■ **TASK STATEMENT**
Search the listing for the word "agent" and copy every line where it turns up.

■ **DATA SHOWN**
_ _ _ _

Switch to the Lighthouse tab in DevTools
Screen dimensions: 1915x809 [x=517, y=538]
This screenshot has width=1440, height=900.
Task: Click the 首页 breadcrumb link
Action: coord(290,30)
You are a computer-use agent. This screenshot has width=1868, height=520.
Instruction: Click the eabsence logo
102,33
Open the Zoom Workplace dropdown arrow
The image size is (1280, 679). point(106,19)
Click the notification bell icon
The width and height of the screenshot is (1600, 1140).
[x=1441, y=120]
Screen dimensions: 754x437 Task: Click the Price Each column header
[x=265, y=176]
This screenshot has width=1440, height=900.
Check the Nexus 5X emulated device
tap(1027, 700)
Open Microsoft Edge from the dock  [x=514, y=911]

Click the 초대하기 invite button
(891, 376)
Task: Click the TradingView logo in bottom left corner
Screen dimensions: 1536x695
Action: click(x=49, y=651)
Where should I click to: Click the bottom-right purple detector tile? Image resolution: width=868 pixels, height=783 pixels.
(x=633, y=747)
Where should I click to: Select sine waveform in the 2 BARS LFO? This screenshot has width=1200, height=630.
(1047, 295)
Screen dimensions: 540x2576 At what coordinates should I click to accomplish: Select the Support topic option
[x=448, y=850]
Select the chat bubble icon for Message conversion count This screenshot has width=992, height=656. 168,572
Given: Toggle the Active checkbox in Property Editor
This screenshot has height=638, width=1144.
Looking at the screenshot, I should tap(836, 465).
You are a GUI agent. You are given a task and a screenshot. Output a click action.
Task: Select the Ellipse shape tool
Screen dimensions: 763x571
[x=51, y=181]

_ _ _ _

■ **ANSWER BELOW**
You are a computer-use agent. This screenshot has width=1868, height=520.
You are a GUI agent. You are given a task and a screenshot. Output a click action.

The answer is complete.